What you are asked to do: Lines from the line with "Viewport: 1232px width, 962px" to the line with "You are a computer-use agent. Image" in the entries below, and only those, must be output exactly, with both ends included.

The data:

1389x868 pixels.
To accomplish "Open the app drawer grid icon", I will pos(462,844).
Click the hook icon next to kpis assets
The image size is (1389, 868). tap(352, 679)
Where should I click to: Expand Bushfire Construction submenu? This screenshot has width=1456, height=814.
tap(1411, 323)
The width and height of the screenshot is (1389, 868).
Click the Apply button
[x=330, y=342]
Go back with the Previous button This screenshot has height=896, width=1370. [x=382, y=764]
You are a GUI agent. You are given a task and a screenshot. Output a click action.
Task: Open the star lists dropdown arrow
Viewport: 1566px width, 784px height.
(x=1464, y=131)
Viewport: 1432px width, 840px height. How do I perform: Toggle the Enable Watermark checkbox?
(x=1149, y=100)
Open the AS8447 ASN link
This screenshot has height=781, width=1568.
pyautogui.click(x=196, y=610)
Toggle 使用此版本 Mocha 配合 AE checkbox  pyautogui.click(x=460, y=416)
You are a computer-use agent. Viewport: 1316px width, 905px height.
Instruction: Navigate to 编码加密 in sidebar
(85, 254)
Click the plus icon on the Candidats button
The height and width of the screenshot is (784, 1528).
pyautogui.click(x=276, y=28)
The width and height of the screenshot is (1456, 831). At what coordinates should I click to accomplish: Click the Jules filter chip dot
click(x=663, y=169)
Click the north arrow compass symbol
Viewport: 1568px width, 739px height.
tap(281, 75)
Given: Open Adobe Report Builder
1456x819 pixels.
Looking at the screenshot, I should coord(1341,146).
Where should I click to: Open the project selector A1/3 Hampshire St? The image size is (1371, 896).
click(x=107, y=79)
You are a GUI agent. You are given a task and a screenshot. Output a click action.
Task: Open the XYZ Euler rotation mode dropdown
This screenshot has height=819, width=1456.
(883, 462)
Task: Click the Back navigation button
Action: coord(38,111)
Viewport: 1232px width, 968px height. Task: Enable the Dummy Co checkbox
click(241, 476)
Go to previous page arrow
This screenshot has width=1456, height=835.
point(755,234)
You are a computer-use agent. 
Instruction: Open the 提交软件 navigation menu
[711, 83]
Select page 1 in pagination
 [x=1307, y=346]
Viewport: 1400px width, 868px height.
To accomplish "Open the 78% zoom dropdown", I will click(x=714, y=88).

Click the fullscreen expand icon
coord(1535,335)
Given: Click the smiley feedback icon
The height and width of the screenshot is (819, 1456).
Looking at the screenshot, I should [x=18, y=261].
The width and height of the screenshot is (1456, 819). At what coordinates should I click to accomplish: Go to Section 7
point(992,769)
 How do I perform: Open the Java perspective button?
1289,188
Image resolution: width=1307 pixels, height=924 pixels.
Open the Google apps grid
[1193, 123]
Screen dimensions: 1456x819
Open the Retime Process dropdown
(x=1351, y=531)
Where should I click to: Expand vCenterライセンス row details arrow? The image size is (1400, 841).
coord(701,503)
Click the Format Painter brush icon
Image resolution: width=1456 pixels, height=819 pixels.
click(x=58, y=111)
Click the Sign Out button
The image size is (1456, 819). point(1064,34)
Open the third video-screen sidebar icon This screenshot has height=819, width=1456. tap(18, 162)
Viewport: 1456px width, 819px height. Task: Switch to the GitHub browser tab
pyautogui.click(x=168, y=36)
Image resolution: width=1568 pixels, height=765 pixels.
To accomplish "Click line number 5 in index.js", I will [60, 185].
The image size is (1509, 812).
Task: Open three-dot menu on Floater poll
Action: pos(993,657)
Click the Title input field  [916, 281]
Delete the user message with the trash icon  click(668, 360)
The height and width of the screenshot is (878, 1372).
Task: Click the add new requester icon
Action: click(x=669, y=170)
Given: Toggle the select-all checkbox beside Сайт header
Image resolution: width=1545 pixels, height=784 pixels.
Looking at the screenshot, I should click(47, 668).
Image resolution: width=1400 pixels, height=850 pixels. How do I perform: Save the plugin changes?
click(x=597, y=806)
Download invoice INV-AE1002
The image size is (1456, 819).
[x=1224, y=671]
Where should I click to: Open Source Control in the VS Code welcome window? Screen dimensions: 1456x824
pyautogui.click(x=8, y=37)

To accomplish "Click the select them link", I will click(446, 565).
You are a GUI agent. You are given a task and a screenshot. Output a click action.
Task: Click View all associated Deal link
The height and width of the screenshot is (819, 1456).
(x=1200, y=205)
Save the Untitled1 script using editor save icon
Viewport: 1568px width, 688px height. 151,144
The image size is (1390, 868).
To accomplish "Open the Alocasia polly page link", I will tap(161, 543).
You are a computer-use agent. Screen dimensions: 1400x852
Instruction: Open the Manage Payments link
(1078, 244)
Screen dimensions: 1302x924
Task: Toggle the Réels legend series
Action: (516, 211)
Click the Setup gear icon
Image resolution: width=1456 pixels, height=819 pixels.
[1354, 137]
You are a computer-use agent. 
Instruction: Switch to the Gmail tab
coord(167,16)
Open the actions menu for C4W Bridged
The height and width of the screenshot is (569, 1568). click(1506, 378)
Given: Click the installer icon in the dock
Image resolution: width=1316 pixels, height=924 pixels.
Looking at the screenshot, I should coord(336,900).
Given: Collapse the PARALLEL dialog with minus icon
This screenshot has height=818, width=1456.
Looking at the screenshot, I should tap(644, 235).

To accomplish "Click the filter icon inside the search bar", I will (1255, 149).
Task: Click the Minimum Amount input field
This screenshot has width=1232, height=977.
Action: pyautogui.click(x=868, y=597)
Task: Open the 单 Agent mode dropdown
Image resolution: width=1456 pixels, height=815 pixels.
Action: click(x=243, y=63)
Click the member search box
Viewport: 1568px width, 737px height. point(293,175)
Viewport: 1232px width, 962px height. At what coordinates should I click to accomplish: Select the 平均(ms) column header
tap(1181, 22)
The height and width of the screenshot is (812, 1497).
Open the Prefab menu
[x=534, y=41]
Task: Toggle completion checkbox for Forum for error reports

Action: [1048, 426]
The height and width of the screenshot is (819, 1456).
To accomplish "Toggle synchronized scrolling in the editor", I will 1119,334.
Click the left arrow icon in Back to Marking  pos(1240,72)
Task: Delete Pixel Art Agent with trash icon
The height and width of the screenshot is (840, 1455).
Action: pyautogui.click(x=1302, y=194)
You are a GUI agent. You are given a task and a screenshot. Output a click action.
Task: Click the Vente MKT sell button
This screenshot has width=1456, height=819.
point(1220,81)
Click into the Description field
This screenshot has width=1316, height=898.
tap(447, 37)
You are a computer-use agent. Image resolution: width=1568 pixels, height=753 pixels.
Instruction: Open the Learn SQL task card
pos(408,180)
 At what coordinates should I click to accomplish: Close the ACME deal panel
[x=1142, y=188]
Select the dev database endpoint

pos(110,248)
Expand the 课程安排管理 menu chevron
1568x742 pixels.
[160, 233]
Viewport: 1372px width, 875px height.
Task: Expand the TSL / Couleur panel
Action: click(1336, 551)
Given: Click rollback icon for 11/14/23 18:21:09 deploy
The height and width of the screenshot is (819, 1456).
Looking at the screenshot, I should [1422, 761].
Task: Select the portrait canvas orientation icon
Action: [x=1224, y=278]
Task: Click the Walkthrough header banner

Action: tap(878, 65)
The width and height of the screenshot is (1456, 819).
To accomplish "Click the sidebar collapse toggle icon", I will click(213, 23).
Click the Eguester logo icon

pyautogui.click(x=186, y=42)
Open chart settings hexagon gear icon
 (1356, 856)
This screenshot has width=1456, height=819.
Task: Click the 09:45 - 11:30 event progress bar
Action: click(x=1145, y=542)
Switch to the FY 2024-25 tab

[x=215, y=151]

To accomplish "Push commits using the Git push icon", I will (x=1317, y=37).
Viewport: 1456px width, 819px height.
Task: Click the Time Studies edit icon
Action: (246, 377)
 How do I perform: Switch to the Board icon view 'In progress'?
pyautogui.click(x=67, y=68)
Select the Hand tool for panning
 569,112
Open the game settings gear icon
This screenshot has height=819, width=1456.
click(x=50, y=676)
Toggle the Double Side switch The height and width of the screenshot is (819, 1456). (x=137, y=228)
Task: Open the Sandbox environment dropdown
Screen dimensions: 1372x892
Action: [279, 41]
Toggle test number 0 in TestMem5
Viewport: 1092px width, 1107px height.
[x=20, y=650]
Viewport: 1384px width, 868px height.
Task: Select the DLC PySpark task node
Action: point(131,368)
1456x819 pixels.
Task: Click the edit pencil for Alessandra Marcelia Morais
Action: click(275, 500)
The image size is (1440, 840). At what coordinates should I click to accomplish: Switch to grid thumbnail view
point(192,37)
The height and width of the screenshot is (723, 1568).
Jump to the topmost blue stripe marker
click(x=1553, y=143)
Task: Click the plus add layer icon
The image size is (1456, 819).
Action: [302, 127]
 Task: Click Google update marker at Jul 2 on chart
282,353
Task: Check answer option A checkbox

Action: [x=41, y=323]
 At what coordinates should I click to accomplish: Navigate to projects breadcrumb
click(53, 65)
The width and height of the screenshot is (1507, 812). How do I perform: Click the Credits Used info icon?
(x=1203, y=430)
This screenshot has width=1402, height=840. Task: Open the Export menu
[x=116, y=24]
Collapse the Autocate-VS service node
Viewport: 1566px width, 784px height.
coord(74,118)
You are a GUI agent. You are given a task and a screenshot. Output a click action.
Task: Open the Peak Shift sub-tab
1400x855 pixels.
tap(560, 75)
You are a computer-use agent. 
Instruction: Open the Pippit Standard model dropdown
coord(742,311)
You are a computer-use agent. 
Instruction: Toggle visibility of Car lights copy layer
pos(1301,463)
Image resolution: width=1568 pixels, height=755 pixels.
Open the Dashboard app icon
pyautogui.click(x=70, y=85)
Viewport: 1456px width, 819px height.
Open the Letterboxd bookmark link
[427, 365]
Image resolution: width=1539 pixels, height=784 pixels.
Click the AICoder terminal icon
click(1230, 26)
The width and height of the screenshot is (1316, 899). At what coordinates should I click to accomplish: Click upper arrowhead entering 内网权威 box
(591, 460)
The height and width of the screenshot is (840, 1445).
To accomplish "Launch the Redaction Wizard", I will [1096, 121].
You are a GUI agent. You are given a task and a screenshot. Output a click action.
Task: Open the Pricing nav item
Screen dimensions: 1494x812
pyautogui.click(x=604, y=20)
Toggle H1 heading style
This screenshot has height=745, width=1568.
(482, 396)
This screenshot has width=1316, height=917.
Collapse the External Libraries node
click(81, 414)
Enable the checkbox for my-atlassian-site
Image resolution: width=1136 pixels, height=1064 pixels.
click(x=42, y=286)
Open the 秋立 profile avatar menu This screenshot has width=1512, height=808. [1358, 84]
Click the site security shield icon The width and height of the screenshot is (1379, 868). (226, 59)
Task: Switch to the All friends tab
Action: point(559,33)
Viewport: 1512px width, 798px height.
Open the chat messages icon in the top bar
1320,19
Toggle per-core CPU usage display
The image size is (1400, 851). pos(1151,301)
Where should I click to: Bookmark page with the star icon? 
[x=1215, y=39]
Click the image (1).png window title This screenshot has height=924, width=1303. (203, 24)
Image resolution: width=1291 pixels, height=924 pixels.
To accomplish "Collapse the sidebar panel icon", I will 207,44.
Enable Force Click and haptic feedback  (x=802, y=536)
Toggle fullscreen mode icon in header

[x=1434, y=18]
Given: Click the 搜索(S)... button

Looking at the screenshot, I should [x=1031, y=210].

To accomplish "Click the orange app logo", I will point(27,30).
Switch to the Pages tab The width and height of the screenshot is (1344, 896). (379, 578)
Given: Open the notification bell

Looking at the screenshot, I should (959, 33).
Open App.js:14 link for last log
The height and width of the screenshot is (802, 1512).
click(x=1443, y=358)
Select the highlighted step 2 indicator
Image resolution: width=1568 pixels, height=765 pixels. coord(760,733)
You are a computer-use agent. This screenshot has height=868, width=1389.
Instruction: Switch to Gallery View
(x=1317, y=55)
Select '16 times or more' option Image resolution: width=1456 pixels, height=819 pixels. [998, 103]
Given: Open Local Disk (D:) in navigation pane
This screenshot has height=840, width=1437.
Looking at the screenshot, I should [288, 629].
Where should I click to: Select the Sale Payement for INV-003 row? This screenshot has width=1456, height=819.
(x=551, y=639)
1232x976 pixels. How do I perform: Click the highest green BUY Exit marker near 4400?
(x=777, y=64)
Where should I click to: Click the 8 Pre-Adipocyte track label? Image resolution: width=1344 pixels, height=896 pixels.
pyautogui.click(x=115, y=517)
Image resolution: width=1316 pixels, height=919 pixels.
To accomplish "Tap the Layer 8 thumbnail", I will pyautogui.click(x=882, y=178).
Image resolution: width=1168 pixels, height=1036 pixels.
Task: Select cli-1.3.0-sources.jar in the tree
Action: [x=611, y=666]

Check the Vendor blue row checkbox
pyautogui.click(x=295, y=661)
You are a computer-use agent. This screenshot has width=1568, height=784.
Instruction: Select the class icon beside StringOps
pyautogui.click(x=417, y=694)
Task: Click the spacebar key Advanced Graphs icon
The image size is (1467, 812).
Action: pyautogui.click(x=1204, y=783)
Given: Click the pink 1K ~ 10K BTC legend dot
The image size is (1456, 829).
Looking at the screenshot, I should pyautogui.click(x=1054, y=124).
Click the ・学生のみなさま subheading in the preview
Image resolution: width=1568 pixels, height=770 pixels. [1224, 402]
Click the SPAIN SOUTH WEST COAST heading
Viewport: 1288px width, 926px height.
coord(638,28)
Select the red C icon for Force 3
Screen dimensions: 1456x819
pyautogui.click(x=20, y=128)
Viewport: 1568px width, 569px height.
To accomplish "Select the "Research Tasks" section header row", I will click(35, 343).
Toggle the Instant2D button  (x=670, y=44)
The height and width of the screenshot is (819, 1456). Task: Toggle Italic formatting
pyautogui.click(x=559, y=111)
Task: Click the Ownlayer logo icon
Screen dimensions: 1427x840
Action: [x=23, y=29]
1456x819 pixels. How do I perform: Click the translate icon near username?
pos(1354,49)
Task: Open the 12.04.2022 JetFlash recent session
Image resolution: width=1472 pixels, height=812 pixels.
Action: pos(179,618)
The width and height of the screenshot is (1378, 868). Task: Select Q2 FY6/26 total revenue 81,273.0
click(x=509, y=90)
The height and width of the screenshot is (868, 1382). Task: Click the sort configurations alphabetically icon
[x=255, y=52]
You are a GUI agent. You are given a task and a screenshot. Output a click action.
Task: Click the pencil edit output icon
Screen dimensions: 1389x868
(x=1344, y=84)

Exercise solution:
Viewport: 1232px width, 962px height. At what coordinates should I click to accomplish: Select the 平均(ms) column header
tap(1181, 22)
The height and width of the screenshot is (812, 1497).
Open the Prefab menu
[x=534, y=41]
Task: Toggle completion checkbox for Forum for error reports

Action: [1048, 426]
The height and width of the screenshot is (819, 1456).
To accomplish "Toggle synchronized scrolling in the editor", I will 1119,334.
Click the left arrow icon in Back to Marking  pos(1240,72)
Task: Delete Pixel Art Agent with trash icon
The height and width of the screenshot is (840, 1455).
Action: pyautogui.click(x=1302, y=194)
You are a GUI agent. You are given a task and a screenshot. Output a click action.
Task: Click the Vente MKT sell button
This screenshot has width=1456, height=819.
point(1220,81)
Click into the Description field
This screenshot has width=1316, height=898.
tap(447, 37)
You are a computer-use agent. Image resolution: width=1568 pixels, height=753 pixels.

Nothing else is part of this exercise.